Le lazaret de Poveglia
L’île maudite de Venise
On ne dénombre plus les histoires de fantômes dans les palais de la Sérénissime, comme celle de la Ca’ Dario, que Monet a peint en son temps, ou celle du Casino degli Spiriti que l’on voit apparaître dans l’album d’Hugo Pratt, Fable de Venise. Celle du lazaret de Poveglia est d’une toute autre dimension.
Mais avant de raconter cette histoire, laissons-nous emporter dans la Venise mystérieuse par la musique mystérieuse de Nino Rota qui illustra en 1976 le Casanova de Federico Fellini, joué par un Donald Sutherland méconnaissable.

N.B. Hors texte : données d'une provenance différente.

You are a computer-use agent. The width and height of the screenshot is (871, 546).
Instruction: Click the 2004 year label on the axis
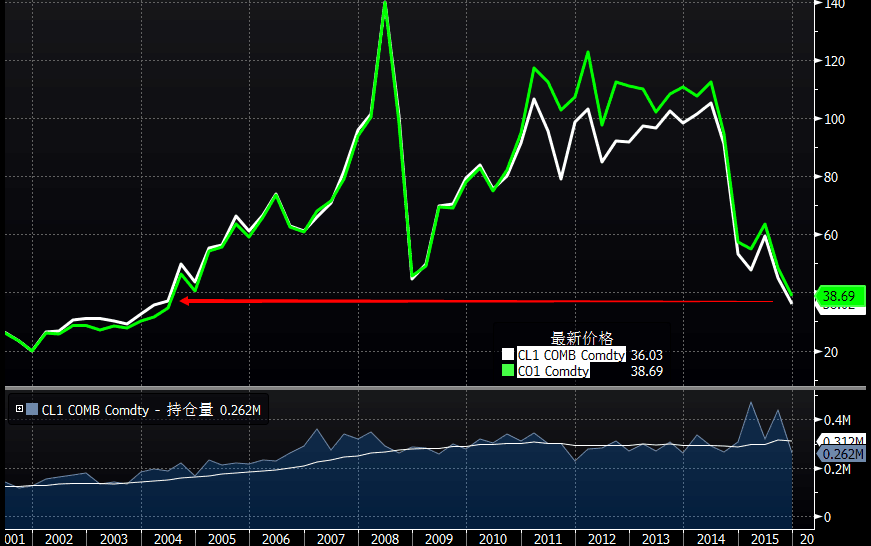click(168, 539)
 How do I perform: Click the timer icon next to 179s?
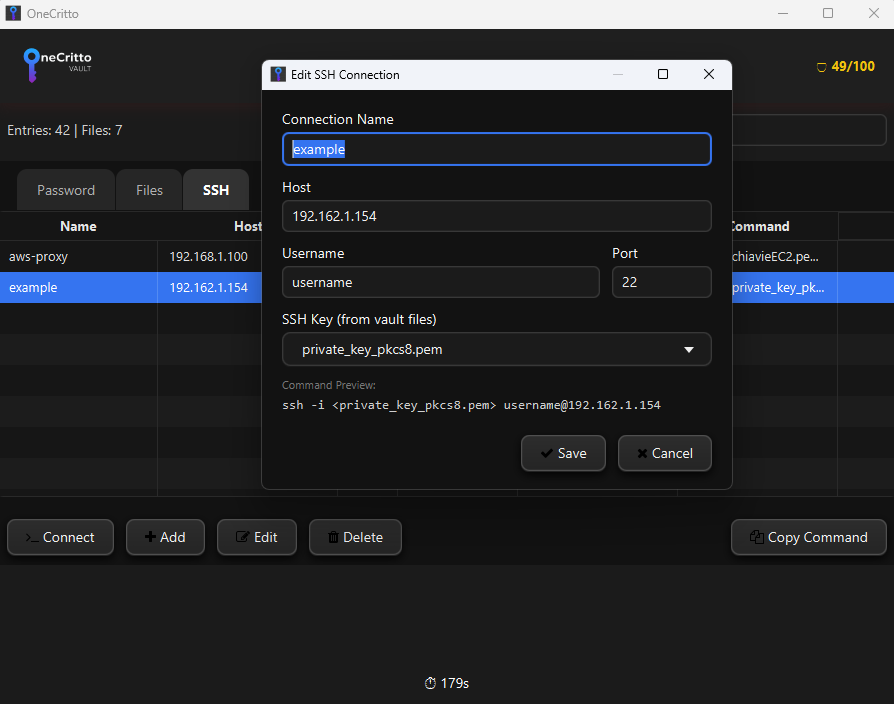pyautogui.click(x=429, y=683)
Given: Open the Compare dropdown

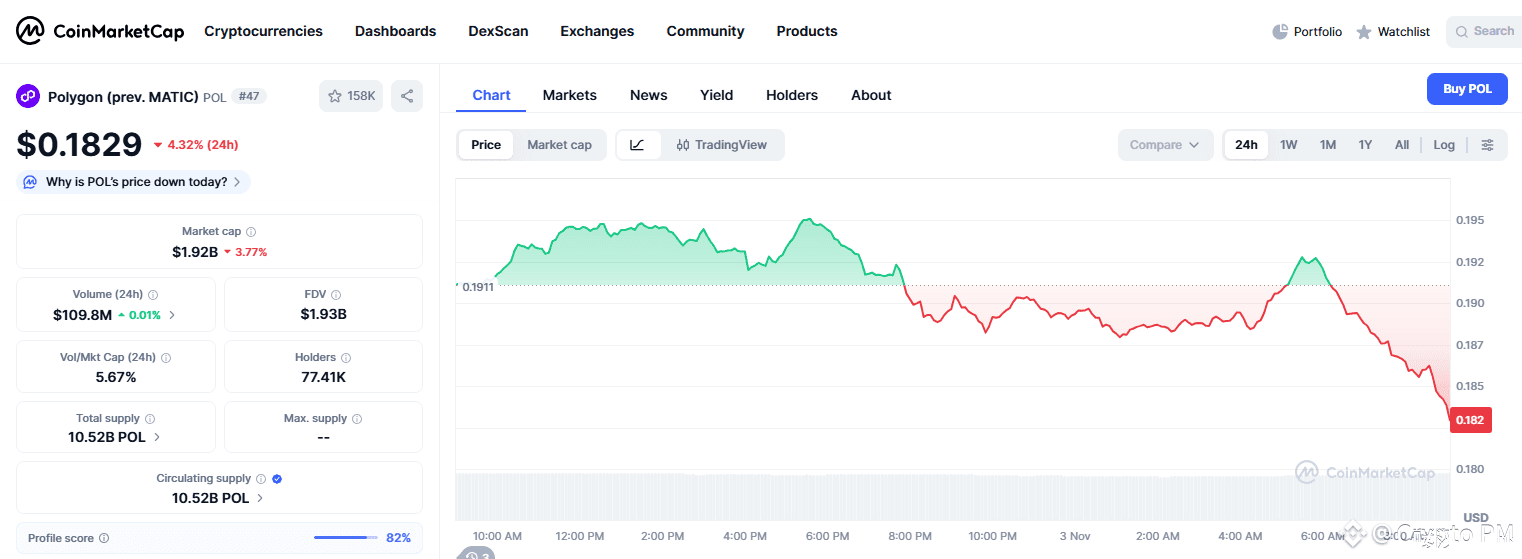Looking at the screenshot, I should coord(1165,145).
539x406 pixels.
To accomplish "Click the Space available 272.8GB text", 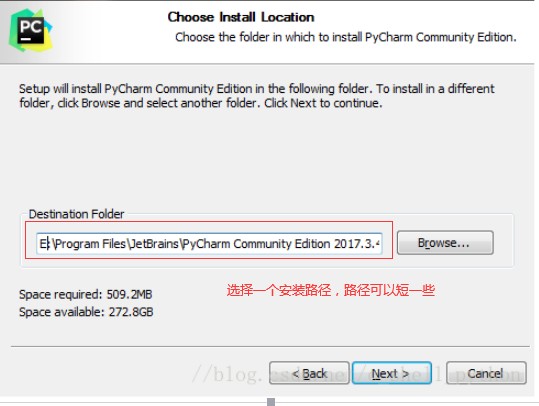I will coord(86,312).
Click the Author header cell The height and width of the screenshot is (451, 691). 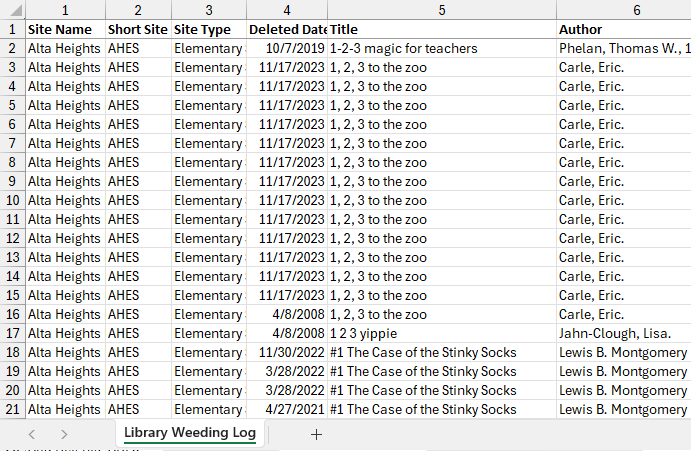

O venezia, venaga, venusia
Commençons par ce mot étrange. Lazaret. On y entend le nom de Lazare, ce personnage biblique à deux facettes. Le vrai Lazare dont il est question est celui de la parabole de l’évangile de Saint-Luc, celui qui fut laissé pour mort à la porte du mauvais riche. Couvert d’ulcères, on peut supposer qu’il était atteint de la peste. D’ailleurs, le mot “ladre” est une déformation de Lazare, et c’est ainsi qu’on a pu former le mot malade, ladrerie et maladrerie. Comme par hasard (et non par Lazare), Saint Lazare est la saint patron des ladres, les malades de la lèpre. Ce Lazare n’a rien à voir avec Lazare de Béthanie qui, lui, revint d’entre les morts selon l’évangile de Saint Jean. Chose étonnante également on appelle ladrerie l’avarice, mauvaise maladie dont était visiblement atteint celui qui laissa mourir le pestiféré au seuil de sa maison.
Poveglia s’appelait autrefois Popilia, l’île des peupliers. Avant d’être transformée en lazaret, son histoire fut tourmentée et sa population compta au XIVè siècle près de huit cents maisons, sur un lopin de terre même pas grand comme un hameau.

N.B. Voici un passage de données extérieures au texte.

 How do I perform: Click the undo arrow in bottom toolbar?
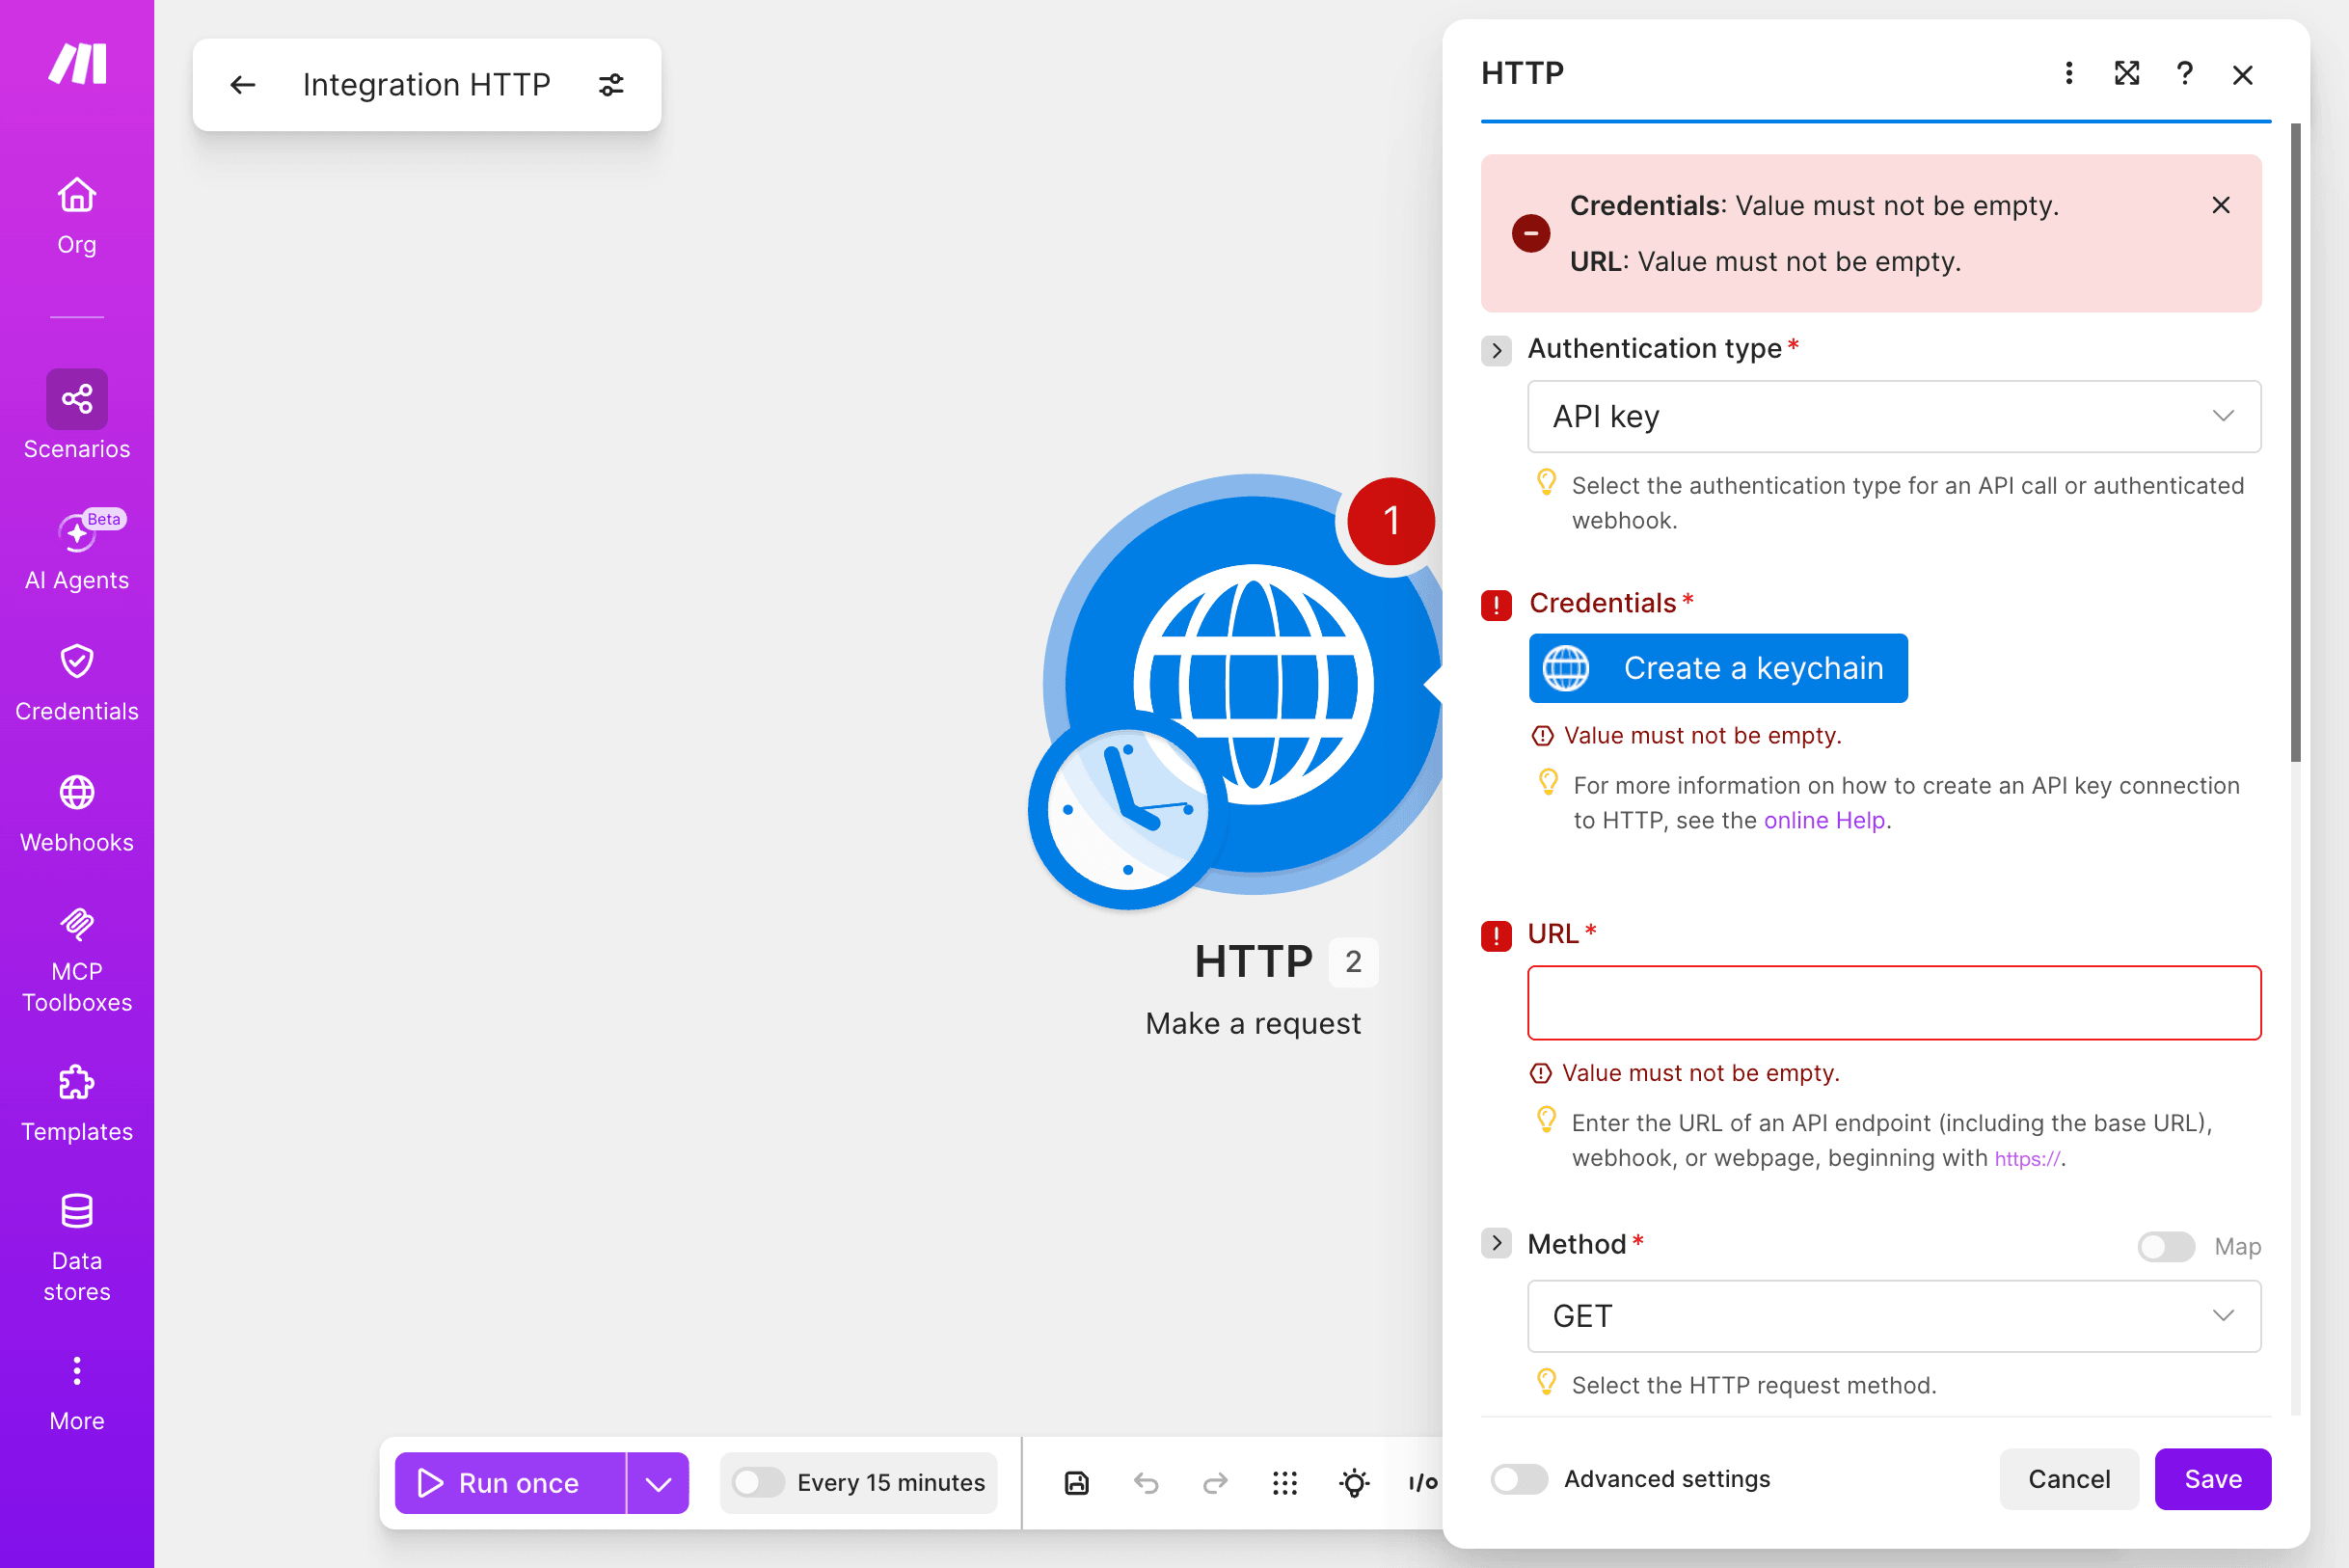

Poveglia pose sa forme étrange à l’ouest de la grande île du Lido, à moins d’un kilomètre de ses plages. En fait d’une île, ce sont trois îles. Une appelée l’ottagono, l’octogone, en réalité destinée à une batterie d’artillerie. Les deux autres sont en forme de trapèze, donnant l’impression d’un éventail ouvert sur la mer.
Tandis que la peste noire décimait l’Europe, Venise tenta de se protéger de l’épidémie en transformant la petite île en lazaret. Avant de débarquer hommes et biens dans l’archipel, les navires passaient par ce petit bout de terre afin d’être placés en quarantaine. Par la suite le lazaret connut une histoire tragique, car lors de la grande épidémie du XVIème siècle, c’est sur celle île qu’on enterra et brûla près de 160 000 cadavres de pestiférés. D’immenses charniers ont été mis à jour. On raconte également que certaines personnes présentant les symptômes de la peste étaient envoyées directement sur l’île sans autre forme de procès pour y être brûlées vives.

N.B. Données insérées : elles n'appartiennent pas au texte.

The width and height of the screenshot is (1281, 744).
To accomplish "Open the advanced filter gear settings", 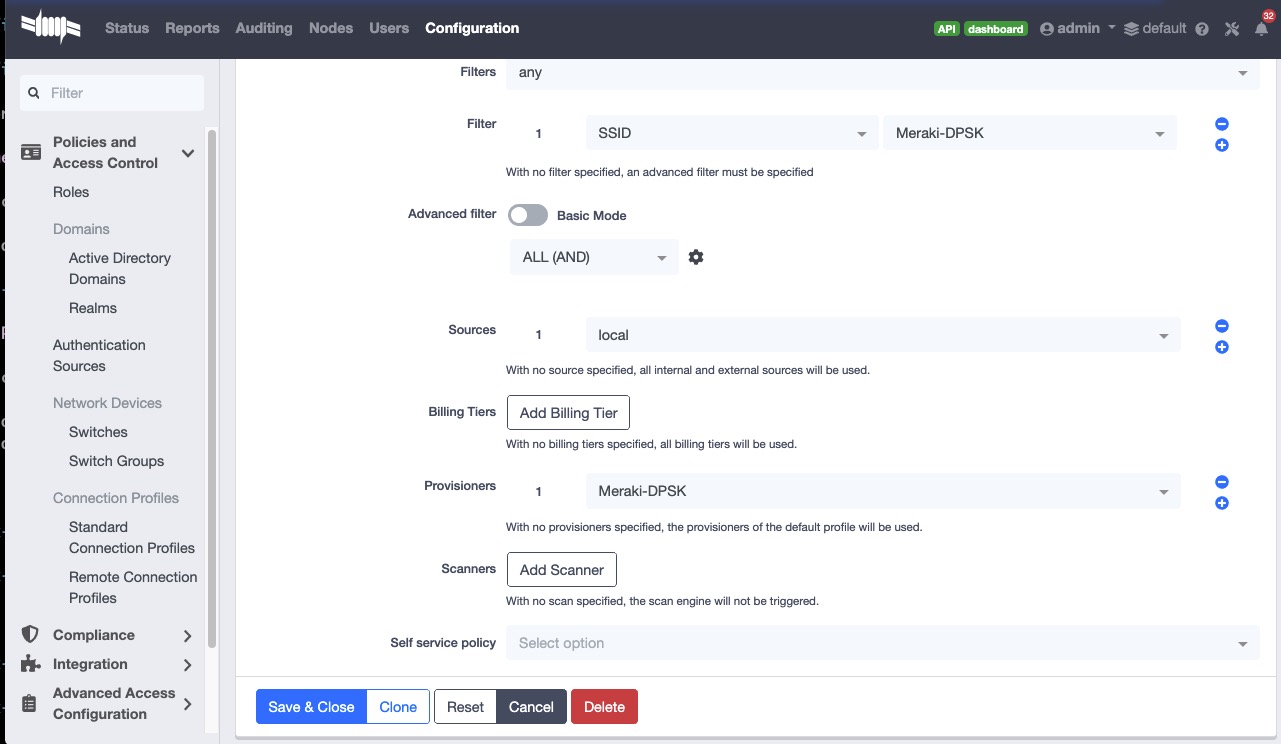I will pos(695,257).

En 1922, l’île fut transformé en asile psychiatrique, mais étonnamment, aucune archive écrite ne permet de confirmer cette fonction. Quelques simples lettres peintes à la main sur un mur défraîchi et rongé par la mousse atteste l’événement. On raconte que les malades étaient harcelés en permanence par les voix des âmes des pestiférés qui n’ont pas trouvé le repos, et que le directeur de l’hôpital, lui-même visité par les fantômes se jeta du haut de la tour du campanile.
En 1968, l’asile fut transformé en maison de convalescence pour personnes âgées, mais fut vite abandonné, victime de sa mauvaise réputation. Il ne reste aujourd’hui dans ces murs que l’ambiance terrible de l’abandon… Alors que les terres sont aujourd’hui utilisées pour l’agriculture et la viticulture (le vin des morts) et interdites au tourisme, une légende veut que ce soit le lieu le plus hanté du monde.